For ancestral character state reconstructions, twelve diagnostic characters were analyzed on the posterior set of trees derived from the combined molecular data analysis (Fig. 2). These were selected among all of the characters that were scored because they may represent important adaptations in the speciation of Petrocosmea. They are plant habit, ratio of the upper lip to lower lip, structure of the upper lip; character of corolla throat, dorsoventrally equal/unequal development of the ovary, length ratio of corolla tube to corolla lobes, inflation of the lower part of the corolla tube, position of the anther and filament relative to the ovary and style, type of anther dehiscence, exsertion of the style with curvature type of style tip; constriction at the top of the anther and straight/geniculation of filaments (Figs. 1, 4, 7-8, Additional file 1: Figure S5). We found that the plants of clade A retained a vestigial caulescent habit with ascendant leaves, which transitioned to a habit consisting of a short rhizome with rosette leaves spreading on the ground (Fig. 1). A ratio of upper to lower lip of 1:2 was inferred to have appeared independently two times in clades B and D. The upper lip is reflexed backward in clade B but extended forward in clade D (Figs. 1, 7). The upper to lower lip ratio is 1:4 in the main branch of clade C, but secondarily lengthened to equal length of the lower lip in clade E as well as the P. grandiflora/P. yanshanensis branch of clade C (Figs. 1, 5, 7). Corolla throat ribbing and whether the gynoecium develops equally or unequally dorsoventrally were correlated in all taxa and character state mapping indicates that a corolla throat that is ribbed on both upper and lower surfaces and a gynoecium that develops only slightly unequally dorsoventrally is the ancestral state for Petrocosmea (Fig. 8). Similarly four other characters were correlated; corolla tube length, corolla tube inflation on lower side, number of fertile stamens and type of dehiscence, and exsertion and orientation of the style. The ancestral states for these are a corolla tube that is equal to slightly longer than the lobes, is inflated on the lower surface, two fertile stamens with poricidal dehiscence, and an exserted style that is bent downward (Fig. 8). In clades D and E, the tube is shortened and not inflated and although there are also only two fertile stamens, their dehiscence is longitudinal and the exserted style is bent upward (Fig. 8).

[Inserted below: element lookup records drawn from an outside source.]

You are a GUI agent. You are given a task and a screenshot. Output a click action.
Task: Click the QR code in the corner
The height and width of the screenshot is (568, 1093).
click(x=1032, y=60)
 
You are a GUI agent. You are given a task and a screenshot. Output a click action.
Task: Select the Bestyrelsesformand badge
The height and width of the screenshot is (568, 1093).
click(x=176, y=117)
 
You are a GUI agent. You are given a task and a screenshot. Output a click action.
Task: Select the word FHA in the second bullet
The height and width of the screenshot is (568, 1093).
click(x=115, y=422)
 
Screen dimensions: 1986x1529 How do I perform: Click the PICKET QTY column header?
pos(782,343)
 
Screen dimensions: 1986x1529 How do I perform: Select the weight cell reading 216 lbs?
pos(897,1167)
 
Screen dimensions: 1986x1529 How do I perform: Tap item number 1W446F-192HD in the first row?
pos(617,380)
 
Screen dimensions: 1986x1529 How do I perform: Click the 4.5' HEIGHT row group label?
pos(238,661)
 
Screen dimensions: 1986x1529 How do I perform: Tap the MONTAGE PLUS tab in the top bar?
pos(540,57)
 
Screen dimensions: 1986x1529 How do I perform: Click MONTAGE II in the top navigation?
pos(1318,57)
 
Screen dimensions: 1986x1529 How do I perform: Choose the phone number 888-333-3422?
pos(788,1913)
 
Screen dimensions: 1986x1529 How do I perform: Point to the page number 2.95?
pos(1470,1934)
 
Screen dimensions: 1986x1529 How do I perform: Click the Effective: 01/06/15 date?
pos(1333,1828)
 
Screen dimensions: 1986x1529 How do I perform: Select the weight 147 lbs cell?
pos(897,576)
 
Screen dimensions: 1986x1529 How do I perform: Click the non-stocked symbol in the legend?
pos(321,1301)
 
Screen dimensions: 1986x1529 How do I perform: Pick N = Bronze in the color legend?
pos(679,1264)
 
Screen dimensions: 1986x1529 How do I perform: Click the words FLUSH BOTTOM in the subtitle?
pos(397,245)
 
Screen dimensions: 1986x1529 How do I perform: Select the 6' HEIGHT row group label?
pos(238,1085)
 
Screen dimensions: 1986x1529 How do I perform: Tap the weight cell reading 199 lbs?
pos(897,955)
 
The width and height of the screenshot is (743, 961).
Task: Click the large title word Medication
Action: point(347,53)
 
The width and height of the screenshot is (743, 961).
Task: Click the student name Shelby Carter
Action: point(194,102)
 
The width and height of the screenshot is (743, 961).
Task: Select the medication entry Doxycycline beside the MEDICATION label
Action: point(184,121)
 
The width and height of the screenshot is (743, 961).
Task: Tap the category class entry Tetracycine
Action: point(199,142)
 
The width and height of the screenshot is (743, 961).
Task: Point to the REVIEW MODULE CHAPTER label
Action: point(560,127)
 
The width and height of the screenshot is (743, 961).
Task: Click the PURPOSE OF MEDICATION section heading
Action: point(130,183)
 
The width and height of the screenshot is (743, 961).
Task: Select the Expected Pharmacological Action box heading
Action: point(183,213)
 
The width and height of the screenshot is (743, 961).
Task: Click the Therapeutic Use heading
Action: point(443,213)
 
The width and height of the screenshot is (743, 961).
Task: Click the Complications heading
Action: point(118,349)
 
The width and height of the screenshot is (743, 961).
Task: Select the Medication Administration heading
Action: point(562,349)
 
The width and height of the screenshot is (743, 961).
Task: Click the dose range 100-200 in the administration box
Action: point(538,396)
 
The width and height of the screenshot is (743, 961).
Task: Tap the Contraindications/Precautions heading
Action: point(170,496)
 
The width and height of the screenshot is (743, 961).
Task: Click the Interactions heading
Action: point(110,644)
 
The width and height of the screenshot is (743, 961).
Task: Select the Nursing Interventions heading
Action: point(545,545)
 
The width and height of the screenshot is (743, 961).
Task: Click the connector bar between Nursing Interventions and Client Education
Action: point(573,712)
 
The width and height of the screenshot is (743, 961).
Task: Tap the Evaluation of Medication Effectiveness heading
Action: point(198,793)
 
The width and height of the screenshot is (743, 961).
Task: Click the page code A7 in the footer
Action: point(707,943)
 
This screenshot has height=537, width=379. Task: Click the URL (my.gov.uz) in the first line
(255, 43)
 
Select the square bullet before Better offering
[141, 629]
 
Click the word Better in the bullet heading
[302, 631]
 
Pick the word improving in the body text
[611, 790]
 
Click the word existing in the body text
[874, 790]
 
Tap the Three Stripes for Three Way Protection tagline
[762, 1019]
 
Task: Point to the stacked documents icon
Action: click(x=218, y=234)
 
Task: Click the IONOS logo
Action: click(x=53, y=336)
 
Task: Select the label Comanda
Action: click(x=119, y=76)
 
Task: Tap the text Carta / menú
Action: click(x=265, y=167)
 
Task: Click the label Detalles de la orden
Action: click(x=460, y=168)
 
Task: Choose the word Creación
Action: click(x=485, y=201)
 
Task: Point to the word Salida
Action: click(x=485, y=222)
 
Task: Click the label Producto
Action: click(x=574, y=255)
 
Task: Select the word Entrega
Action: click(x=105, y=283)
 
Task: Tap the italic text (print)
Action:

A series of novel morphological traits are correlated with cladogenetic events in Petrocosmea. These morphological novelties are mainly reflected in the size and shape of the upper lip. In clade A, the two upper corolla lobes are slightly smaller than the three corolla lobes of the lower lip, generating a moderate floral zygomorphy as in Raphiocarpus. In clade B, the two upper corolla lobes are remarkably reduced relative to the three lobes of the lower lip. In clade C, the two much shortened upper corolla lobes are fused and extremely specialized. In clade D, even though the upper lobes are in general similar to those in clade B in size, they are extended forward with a flat face, contrasting with the two upper corolla lobes reflexed backward in clade B. The flowers in clade E are nearly actinomorphic, reflected in the equal length of the upper and lower lips, a deep sinus among the five corolla lobes and a much shortened corolla tube (Fig. 1). These morphological variants in the size and shape of the upper lip are consistent with a series of counterparts in other floral organs, such as character of corolla throat, length ratio of corolla tube to corolla lobes, inflation of the lower part of the corolla tube, position of the anther and filament relative to the ovary and style and type of anther dehiscence, exsertion of the style with curvature type of style tip, and dorsoventrally equal/unequal development of the ovary (Figs. 1, 4, 8).